Après seulement 3 semaines, l'opération "Iraqi Freedom" est entrée dans sa phase finale
8 avril 2003
ix-neuf jours pour passer du Koweït aux palais de Saddam : les militaires de la coalition ont non seulement réussi l'ouverture risquée de leur opération, ils ont également su contrer les actions adverses et prendre une option décisive sur le résultat final. Le début de la fin a déjà commencé.
Les éditoriaux sur le déroulement de la guerre en Irak se sont faits rares et modérés. Voici une semaine encore, les médias européens ruisselaient littéralement de sentences ironiques et vindicatives fustigeant les ambitions anglo-américaines quant à un succès militaire rapide. Intoxiqués par leurs propres attentes ou par leurs idées préconçues, nombre de commentateurs voyaient alors l'émergence d'une guérilla capable de stopper la coalition, glorifiaient la résistance des conscrits irakiens, et jugeaient même qu'un sentiment national amenait la population irakienne à prendre les armes. Puis la 3e division d'infanterie US s'est emparée de l'aéroport international de Bagdad et est entrée dans les palais de Saddam, pendant que la 1ère division blindée britannique prenait Bassorah sous les acclamations d'une grande part de ses habitants.

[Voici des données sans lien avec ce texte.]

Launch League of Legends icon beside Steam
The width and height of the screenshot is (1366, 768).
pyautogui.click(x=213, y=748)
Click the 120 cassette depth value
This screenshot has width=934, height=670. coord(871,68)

«... Lorsque la décision d'employer la force déclenche une opération militaire, ce sont les faits et non leur commentaire qui à terme façonnent l'histoire. »
Le récit détaillé des erreurs, exagérations, confusions et mensonges au sujet de cette guerre sera sans doute une lecture passionnante. Aujourd'hui échaudés et prudents, les mêmes commentateurs ne vont d'ailleurs pas tarder à prendre l'exact opposé de leurs propos : les militaires alliés assommés par la guérilla seront coupables de supériorité excessive, leurs dirigeants politiques ignorants des réalités orientales seront soupçonnés d'exhaustives machinations, et le peuple irakien resserrant les rangs derrière son président sera accusé de se commettre avec l'occupant. A dire vrai, rien de tout cela n'est bien important. Lorsque la décision d'employer la force déclenche une opération militaire, ce sont les faits et non leur commentaire qui à terme façonnent l'histoire. Et c'est bien un succès historique que les faits indiquent.

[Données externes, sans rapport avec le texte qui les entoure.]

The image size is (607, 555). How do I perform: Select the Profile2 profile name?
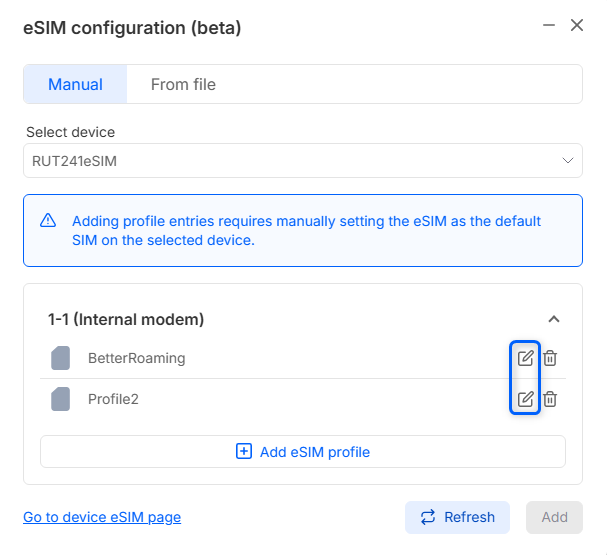tap(113, 399)
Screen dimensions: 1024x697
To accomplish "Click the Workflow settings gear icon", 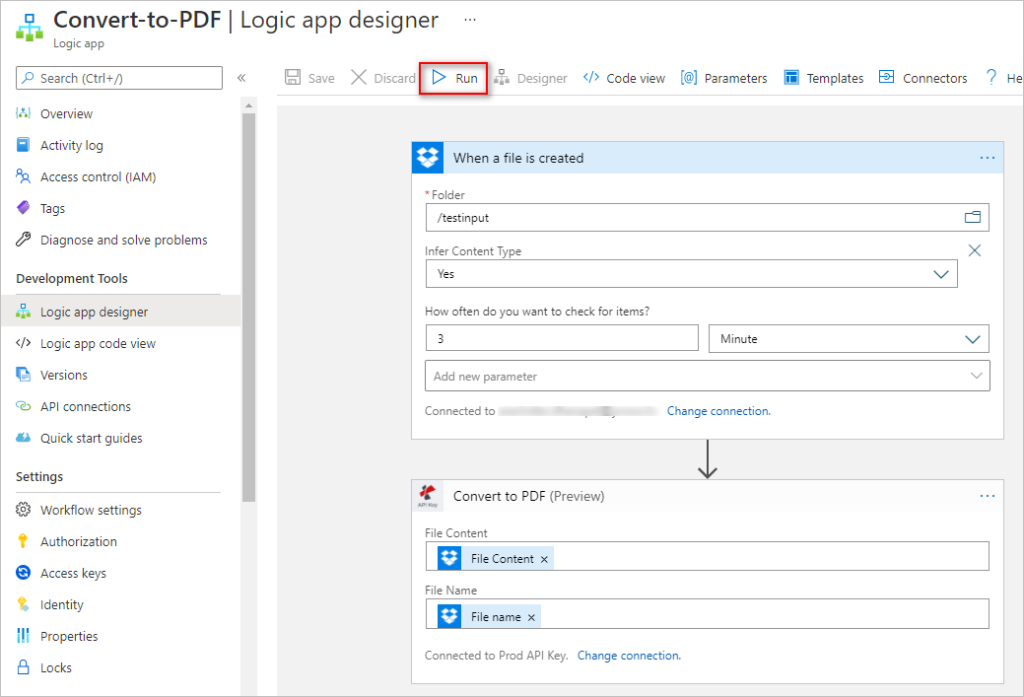I will 22,509.
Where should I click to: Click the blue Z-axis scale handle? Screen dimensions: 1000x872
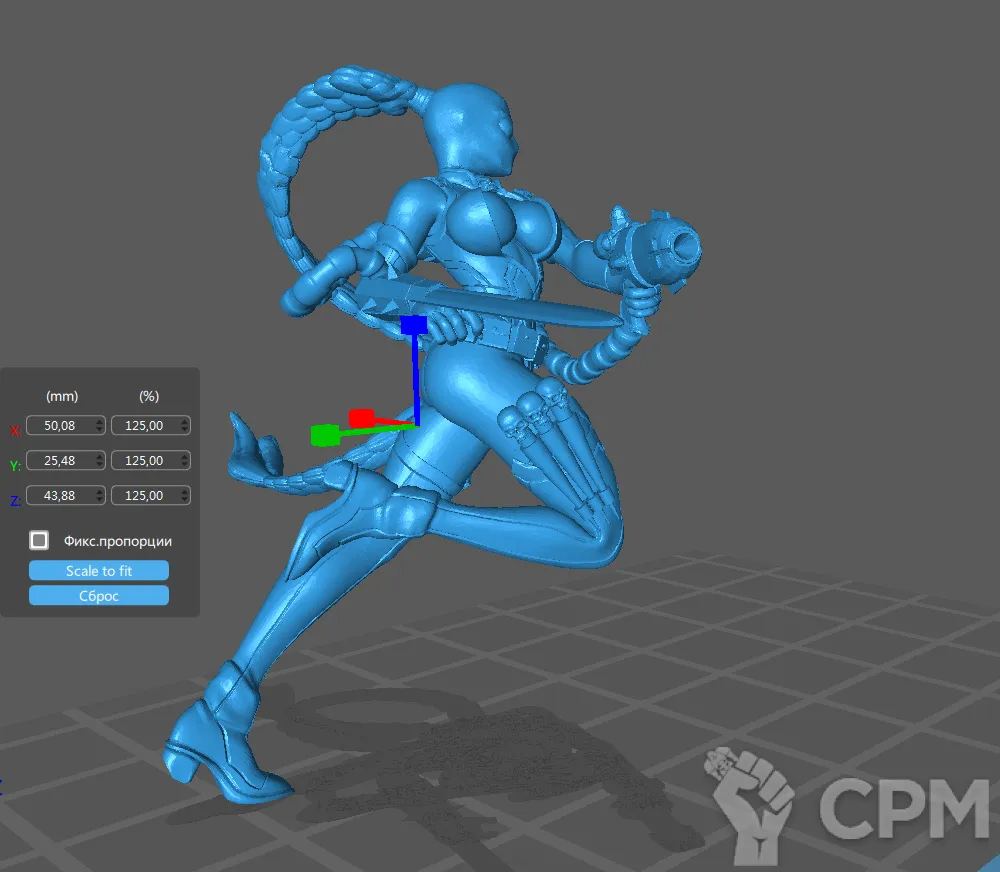coord(413,325)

Avantage décisif pour les Alliés
Au terme des 10 premiers jours de l'opération, les troupes de la coalition étaient parvenues à verrouiller la plupart des villes importantes au sud du pays, et s'étaient également emparées de plusieurs ponts sur l'Euphrate. Une tempête de sable d'une rare violence et l'allongement de leurs lignes de communication les avaient cependant contraintes à ralentir leur poussée mécanisée terrestre, sans que leurs autres opérations ne soient interrompues. C'est cette pause apparente qui a déchaîné les foudres revanchardes des médias, et il paraît aujourd'hui clair qu'une manœuvre de déception – plusieurs officiers ayant discrètement parlé d'une "pause opérationnelle" qui pourrait durer "de 35 à 40 jours" – a probablement été menée par le Central Command dans le but d'encourager la Garde républicaine à camper sur ses positions au sud et sud-est de Bagdad. Pourtant, comme nous l'avons montré dans notre analyse, les Alliés avaient déjà à cet instant pris un net avantage dans le conflit par la préservation des infrastructures-clés du pays, l'acquisition la suprématie aérienne et la protection des pays voisins ainsi que de la minorité kurde. Cet avantage est aujourd'hui devenu décisif.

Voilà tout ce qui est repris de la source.